*ASSIGNED TASK*
Give back, word for word, only the lines from the opening of the records through the one with "The image size is (237, 284).". Pictures stay out.

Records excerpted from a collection
+++++
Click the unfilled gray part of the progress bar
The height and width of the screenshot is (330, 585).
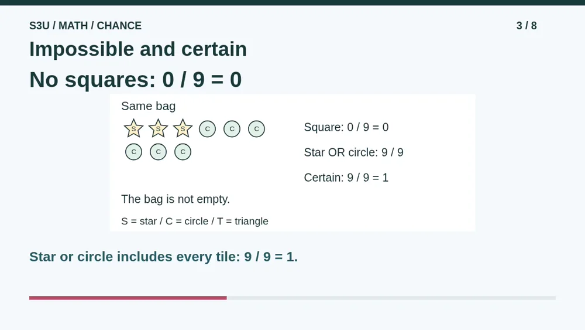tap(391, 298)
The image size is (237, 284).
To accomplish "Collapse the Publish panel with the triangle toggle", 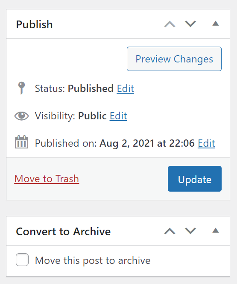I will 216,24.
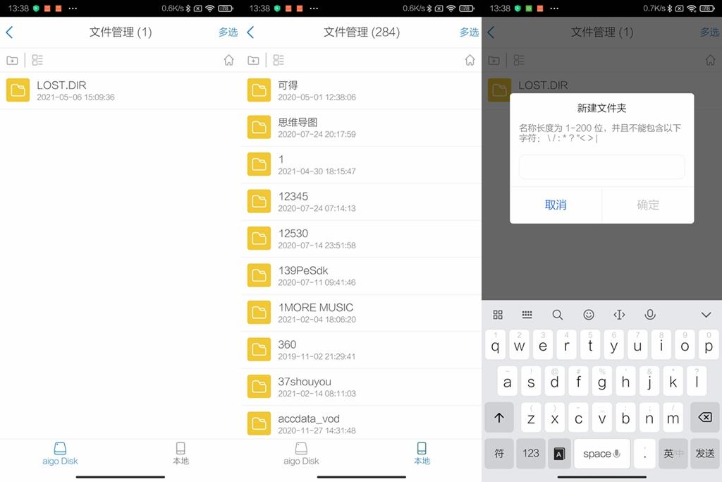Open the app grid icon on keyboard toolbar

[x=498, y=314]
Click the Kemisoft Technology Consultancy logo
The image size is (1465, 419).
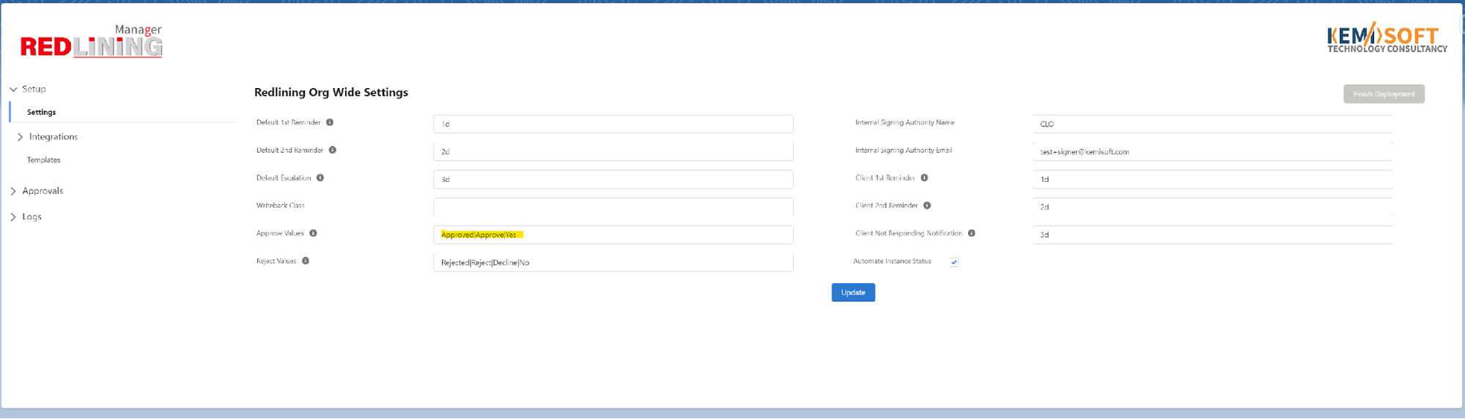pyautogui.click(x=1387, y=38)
+++++
*FINAL ANSWER*
Click the unfilled gray part of the progress bar
The height and width of the screenshot is (330, 585).
tap(391, 298)
The image size is (237, 284).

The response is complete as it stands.